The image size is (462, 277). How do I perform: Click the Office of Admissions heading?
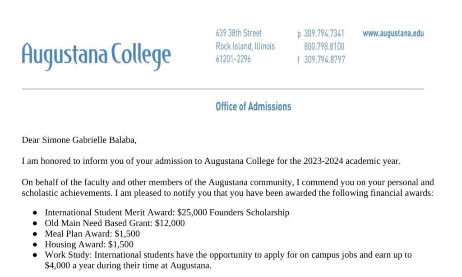[x=253, y=107]
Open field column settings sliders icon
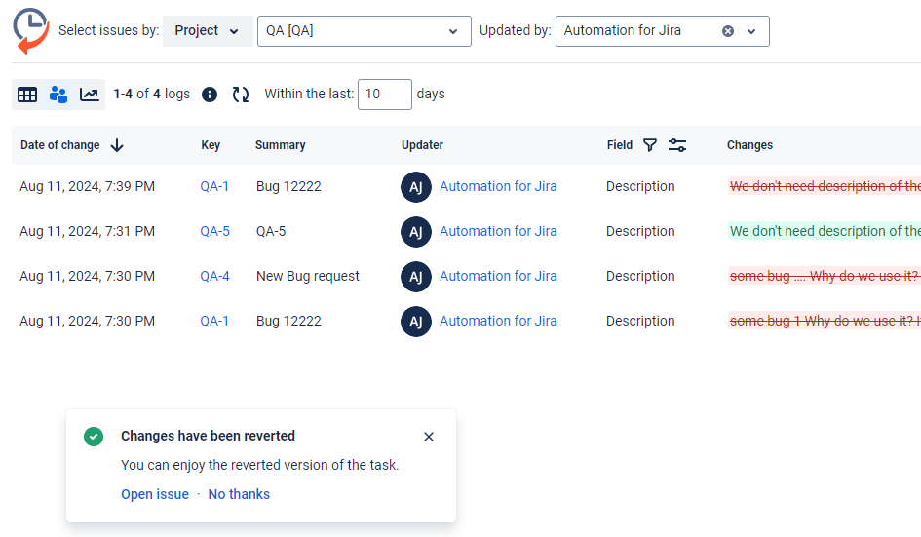The width and height of the screenshot is (921, 537). [x=677, y=145]
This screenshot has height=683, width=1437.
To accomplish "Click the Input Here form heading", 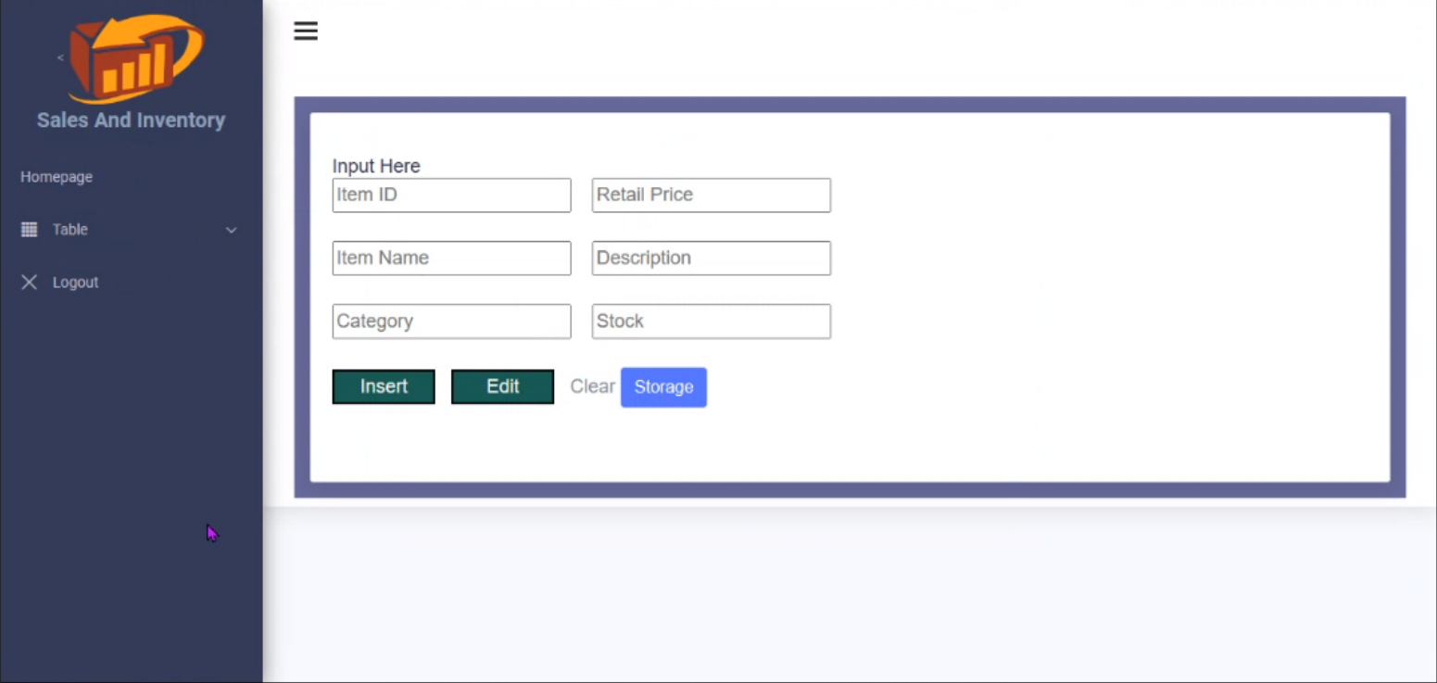I will [376, 167].
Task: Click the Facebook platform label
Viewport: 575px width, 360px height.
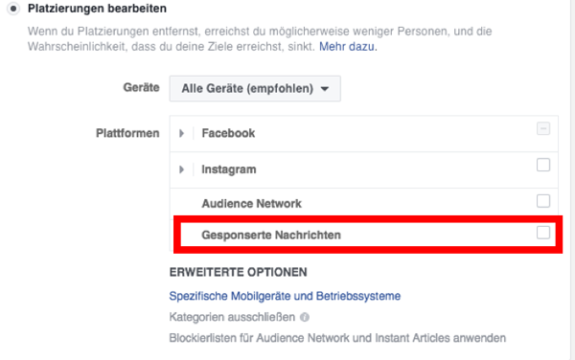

__Exercise aim__
The line with "This screenshot has height=683, width=1437." marks the end: restate word for word every line from the top of the data through that one, omitting pictures.

__Solution to the problem__
The image size is (462, 277). How do I perform: Click the Office of Admissions heading?
[x=253, y=107]
Open field column settings sliders icon
The width and height of the screenshot is (921, 537). [x=677, y=145]
This screenshot has height=683, width=1437.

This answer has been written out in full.